Updated: Feb 6
Have you ever attended a school debate where children were debating whether smoking should be banned? If you have, you possibly spent a lot of time cringing!
Banning smoking is NOT a good debate topic. Firstly, it’s not a balanced topic. The points in favour of banning smoking far outweigh the points against. The main valid reason for not banning smoking is freedom of choice whereas there are many reasons to argue for banning smoking. Secondly, it’s not an age-appropriate topic. Students tend to argue that smoking is good or bad, rather than whether it should be banned or not, and when students try to find reasons in favour of smoking – cue the cringing! Smoking is also already prohibited in many areas of society, so arguing that people in shops, restaurants, public transport etc shouldn’t be exposed to smoke from others is a moot point. There are other reasons that this a terrible topic for a debate with students, but the big question is – what makes a workable debate topic? Here are 6 tips for writing debate topics that work for primary and junior high school students.
1. Keep it simple! A topic that is phrased concisely and simply does not mean it’s an easy topic or of less academic value than a long, complex topic. Make the topic as concise as possible.
2. Only use one idea Never try to combine two ideas into a topic. For example, “that zoos are cruel to animals and should be closed.” There are two ideas and two separate topics here – “that zoos are cruel to animals,” and “that zoos should be closed.” A topic like this would be very difficult to argue as students would essentially need to come up with reasons and evidence for both of those ideas, as well as proving how each part of the topic relates to the other.
3. Check that the topic is balanced A balanced topic is one that has plenty of reasons for and against it. We discussed one classic example of an unbalanced topic above - “that smoking should be banned.” Topics should also be reasonable and not include exaggeration. Using words like “all people,” “everyone,” “must” and “should” are best used with caution. Ensure that the topic does not demand that students argue something that is essentially impossible to prove or police.
4. Check that there’s a range of opinions on your chosen topic in your class If students are keen to debate a topic about harsher penalties for cheating in sport, for example, you might want to check where they stand on the subject. If most of the class feels adamantly that there should be harsher penalties and no-one is opposed to harsher penalties, you will have trouble finding students to form a negative team and may be better off finding a different way to phrase the topic, in which there will be a greater range of opinions.
5. Ask a third party to check your topic Ask a colleague to look at your topic and to tell how they would interpret it and to give you a few ideas for and against off the top of their head. Sometimes we know what we mean when we write a topic and we therefore presume others will, but a neutral colleague may spot an imbalance or something that makes it too complex in a way that we hadn’t noticed.

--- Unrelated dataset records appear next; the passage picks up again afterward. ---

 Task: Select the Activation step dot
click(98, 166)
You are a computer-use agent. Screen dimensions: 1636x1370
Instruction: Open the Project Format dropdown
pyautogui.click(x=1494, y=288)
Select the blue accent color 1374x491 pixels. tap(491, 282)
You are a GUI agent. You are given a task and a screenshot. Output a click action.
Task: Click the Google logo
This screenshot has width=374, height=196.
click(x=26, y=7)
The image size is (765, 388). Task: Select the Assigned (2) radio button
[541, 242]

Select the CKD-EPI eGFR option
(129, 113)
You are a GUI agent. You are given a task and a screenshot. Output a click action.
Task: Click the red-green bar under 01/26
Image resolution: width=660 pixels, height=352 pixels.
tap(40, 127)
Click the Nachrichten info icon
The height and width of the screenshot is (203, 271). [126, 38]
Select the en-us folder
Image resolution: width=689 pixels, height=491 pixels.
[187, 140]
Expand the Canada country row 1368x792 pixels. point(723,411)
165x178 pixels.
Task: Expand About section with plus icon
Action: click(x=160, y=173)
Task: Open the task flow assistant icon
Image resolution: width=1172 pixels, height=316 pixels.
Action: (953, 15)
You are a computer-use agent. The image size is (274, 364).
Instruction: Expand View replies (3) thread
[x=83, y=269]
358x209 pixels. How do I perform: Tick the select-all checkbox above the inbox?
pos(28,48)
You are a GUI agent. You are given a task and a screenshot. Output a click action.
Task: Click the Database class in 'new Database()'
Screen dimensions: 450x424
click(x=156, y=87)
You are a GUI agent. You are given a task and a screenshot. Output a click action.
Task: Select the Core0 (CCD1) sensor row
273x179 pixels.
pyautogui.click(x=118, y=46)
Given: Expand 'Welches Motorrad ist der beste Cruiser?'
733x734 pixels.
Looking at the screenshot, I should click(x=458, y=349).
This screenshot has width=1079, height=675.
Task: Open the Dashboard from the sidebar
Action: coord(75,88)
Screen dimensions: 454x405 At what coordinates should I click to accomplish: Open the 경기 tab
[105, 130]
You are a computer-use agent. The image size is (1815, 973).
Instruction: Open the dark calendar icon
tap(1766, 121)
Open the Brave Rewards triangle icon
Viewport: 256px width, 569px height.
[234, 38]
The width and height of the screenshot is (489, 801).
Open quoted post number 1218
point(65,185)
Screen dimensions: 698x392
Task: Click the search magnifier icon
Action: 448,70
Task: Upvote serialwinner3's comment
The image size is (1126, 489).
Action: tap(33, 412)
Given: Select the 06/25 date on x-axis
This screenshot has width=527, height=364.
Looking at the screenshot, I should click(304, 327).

6. Make sure topics are age-appropriate Topics should ideally be relevant to students in some way. When students are asked to debate topics about issues that as a 10-12 year-old they really don’t have enough life experience to fully understand, they can become discouraged and their debates are less effective. Euthanasia and abortion or even animal cruelty for example, are not topics appropriate for primary school. Other topics such as the legal age for driving or drinking, for example, may seem simple on the surface but are better topics for senior high school students, not primary school. On the other hand, a topic such as lowering the voting age may be appropriate for primary school students, as it relates to concepts such as how responsible students are, whether they have their own thoughts or not, the interest of teens in politics and other factors that students may have strong ideas about. It’s also best to avoid topics that may be inflammatory to parents. Topics such as vaccination (never, ever use this topic), vegetarianism and so on are subjects that touch on very personal beliefs. Parents may feel passionately that students who are arguing a certain position are giving false information to their child or attacking their values.
By keeping these tips in mind, you’ll be able to create great topics that will have your students eagerly engaged and keen to have their say!